* Source material:
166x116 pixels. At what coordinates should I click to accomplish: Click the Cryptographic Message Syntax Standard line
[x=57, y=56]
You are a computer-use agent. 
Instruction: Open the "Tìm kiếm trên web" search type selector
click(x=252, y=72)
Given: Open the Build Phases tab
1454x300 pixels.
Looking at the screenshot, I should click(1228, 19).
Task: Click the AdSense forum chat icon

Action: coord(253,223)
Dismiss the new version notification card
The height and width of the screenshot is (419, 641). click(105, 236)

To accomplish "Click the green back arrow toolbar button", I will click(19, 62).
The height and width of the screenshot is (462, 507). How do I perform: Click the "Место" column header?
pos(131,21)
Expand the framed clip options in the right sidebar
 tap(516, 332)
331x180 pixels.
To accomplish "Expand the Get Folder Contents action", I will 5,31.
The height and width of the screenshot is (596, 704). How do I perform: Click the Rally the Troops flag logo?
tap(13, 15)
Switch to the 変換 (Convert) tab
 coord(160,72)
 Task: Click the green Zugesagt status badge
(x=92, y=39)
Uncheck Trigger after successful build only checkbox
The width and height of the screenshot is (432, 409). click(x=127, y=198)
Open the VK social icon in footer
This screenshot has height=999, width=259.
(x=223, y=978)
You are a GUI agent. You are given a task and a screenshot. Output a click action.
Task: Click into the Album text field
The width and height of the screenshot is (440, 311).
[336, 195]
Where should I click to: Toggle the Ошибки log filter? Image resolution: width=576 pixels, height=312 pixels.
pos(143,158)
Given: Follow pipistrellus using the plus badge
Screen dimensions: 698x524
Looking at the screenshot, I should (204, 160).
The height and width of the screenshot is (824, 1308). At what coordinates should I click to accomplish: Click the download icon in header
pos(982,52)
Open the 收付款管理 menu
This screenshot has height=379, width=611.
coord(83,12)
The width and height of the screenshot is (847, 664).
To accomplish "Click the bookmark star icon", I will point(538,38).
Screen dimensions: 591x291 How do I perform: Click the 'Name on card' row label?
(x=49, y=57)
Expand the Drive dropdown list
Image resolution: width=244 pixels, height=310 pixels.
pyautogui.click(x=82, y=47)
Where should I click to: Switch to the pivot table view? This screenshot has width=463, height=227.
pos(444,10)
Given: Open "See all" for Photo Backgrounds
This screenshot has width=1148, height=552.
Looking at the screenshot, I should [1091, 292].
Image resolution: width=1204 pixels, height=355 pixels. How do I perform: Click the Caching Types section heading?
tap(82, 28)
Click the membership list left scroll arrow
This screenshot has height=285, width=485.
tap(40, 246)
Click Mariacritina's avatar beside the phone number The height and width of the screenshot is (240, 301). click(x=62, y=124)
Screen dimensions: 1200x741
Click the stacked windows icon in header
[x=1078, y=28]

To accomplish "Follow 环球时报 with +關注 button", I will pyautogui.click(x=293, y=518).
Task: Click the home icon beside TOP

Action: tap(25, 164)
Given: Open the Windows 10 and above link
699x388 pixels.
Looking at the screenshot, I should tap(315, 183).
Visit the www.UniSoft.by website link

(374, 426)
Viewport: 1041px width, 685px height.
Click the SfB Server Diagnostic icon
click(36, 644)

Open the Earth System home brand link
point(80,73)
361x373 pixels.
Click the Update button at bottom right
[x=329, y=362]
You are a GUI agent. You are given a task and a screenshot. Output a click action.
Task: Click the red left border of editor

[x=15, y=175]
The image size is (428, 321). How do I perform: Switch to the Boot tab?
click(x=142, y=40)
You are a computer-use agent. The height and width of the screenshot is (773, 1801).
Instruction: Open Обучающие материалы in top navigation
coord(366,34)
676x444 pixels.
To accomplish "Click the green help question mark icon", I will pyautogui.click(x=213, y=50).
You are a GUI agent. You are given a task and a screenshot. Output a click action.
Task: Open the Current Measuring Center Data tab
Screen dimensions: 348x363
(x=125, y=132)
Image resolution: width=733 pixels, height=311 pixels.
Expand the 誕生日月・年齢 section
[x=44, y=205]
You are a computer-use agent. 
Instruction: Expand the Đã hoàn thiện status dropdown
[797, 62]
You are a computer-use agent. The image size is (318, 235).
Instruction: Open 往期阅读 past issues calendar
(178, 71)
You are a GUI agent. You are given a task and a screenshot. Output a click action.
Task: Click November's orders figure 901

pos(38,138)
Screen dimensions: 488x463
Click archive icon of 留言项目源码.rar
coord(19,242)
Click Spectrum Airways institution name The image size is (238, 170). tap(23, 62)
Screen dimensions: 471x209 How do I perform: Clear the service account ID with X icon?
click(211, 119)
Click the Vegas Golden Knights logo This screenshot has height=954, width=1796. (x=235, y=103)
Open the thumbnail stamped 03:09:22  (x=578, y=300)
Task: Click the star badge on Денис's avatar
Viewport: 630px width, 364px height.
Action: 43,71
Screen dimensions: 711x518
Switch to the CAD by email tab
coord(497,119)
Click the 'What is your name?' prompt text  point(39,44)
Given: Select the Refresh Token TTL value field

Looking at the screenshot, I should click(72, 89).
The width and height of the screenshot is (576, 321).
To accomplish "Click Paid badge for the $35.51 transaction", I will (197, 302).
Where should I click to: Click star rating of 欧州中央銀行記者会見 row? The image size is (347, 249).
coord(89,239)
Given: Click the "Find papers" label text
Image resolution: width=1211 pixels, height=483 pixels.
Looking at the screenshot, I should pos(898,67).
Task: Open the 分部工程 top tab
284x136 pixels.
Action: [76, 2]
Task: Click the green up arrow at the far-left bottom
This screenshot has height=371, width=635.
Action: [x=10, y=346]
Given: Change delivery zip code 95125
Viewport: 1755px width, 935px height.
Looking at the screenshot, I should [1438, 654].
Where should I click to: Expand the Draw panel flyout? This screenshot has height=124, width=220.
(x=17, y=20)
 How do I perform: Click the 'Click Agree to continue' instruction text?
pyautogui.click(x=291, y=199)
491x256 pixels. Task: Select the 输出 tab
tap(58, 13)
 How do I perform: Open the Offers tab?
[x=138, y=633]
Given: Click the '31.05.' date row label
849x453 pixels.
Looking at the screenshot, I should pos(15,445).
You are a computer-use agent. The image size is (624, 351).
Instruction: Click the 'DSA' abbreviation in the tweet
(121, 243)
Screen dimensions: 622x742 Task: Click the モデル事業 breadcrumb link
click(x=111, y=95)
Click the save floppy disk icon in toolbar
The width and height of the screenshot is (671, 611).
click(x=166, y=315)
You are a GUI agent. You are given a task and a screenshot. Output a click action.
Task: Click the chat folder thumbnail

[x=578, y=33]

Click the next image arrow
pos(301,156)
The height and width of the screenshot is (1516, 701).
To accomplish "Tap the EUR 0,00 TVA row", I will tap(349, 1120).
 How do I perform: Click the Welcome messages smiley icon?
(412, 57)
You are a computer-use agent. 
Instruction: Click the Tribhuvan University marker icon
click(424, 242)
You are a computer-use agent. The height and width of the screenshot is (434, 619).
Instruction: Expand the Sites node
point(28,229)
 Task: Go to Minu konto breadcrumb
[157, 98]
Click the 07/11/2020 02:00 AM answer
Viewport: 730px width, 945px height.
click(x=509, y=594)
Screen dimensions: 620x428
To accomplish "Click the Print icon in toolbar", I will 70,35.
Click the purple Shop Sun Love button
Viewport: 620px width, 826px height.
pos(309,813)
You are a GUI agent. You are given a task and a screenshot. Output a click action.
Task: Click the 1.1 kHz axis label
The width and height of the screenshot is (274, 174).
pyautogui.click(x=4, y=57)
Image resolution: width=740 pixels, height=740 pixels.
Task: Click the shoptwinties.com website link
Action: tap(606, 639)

* Task goal: Report how many lines of the listing above include the word "avatar". Say nothing but the number.

* Your response: 2